Searching the material below, find each line that includes the word "button", and copy it.

(Record set begins)

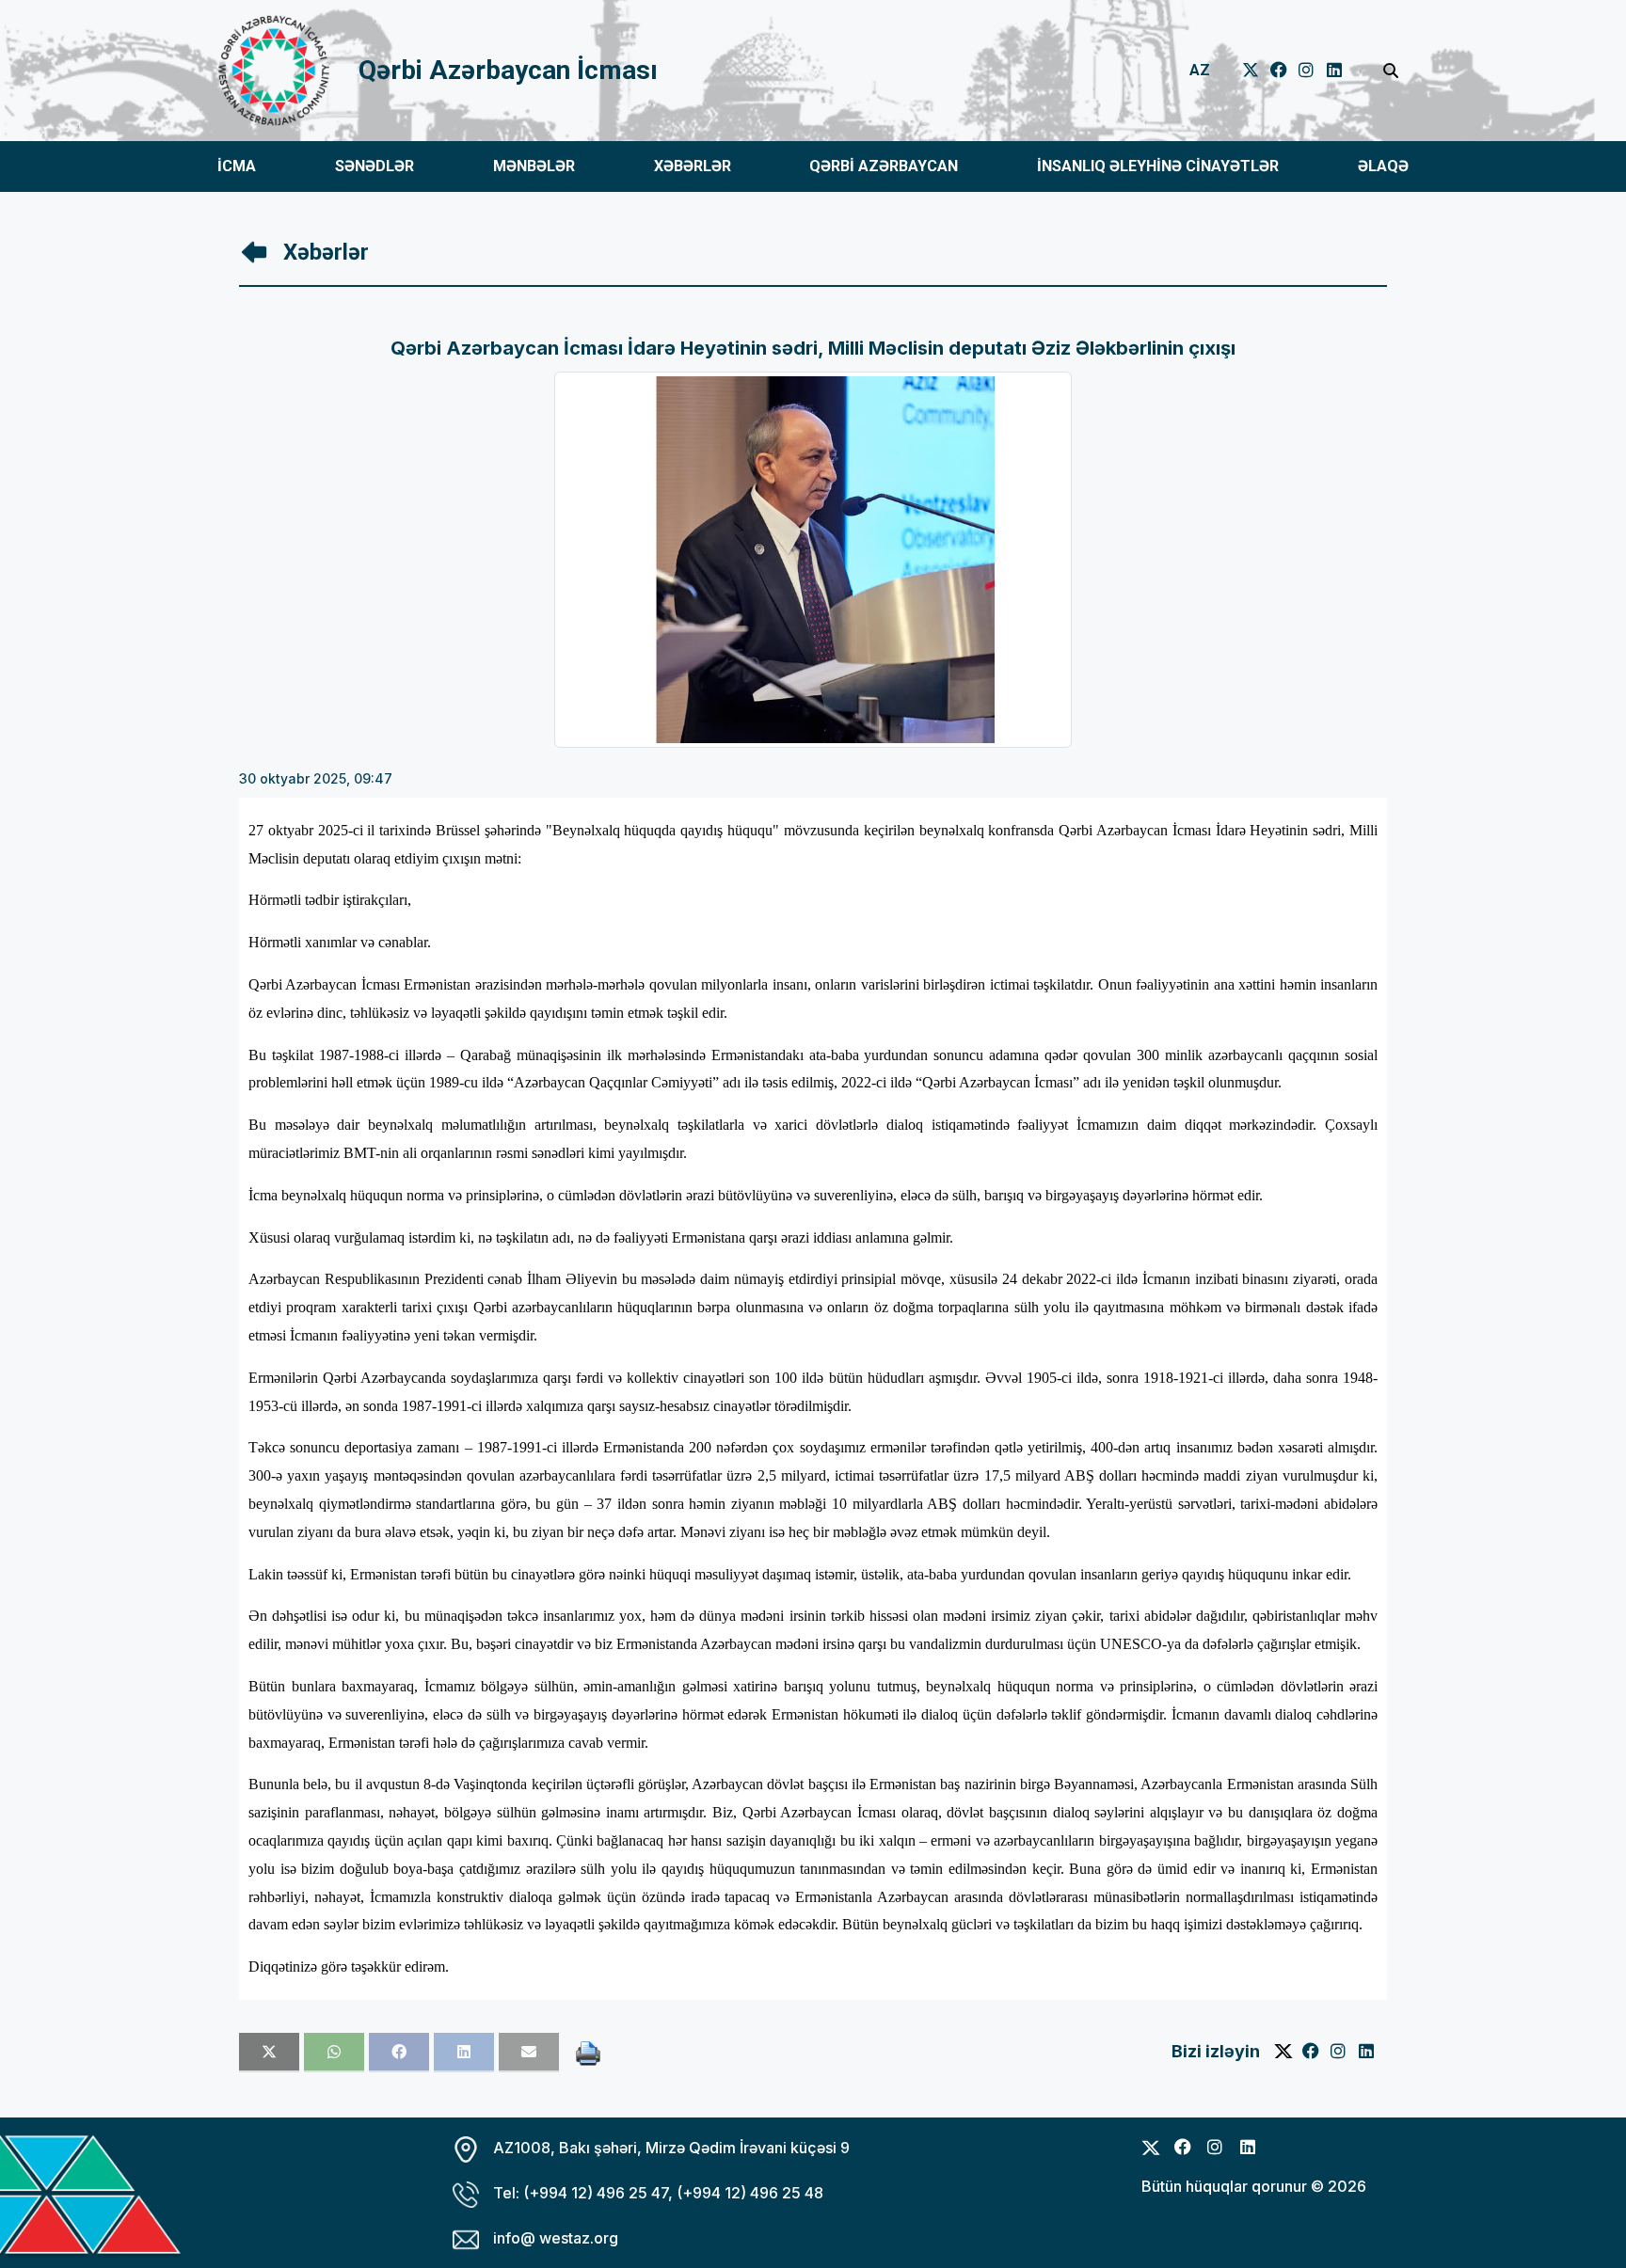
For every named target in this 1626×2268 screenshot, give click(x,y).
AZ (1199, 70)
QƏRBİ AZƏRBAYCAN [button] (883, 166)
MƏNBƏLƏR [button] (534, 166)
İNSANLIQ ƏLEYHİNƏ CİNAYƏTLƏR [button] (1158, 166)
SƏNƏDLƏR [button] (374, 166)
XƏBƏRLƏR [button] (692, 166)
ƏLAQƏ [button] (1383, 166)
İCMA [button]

(Record set ends)

**Response to this exercise:**
QƏRBİ AZƏRBAYCAN [button] (883, 166)
MƏNBƏLƏR [button] (534, 166)
İNSANLIQ ƏLEYHİNƏ CİNAYƏTLƏR [button] (1158, 166)
SƏNƏDLƏR [button] (374, 166)
XƏBƏRLƏR [button] (692, 166)
ƏLAQƏ [button] (1383, 166)
İCMA [button]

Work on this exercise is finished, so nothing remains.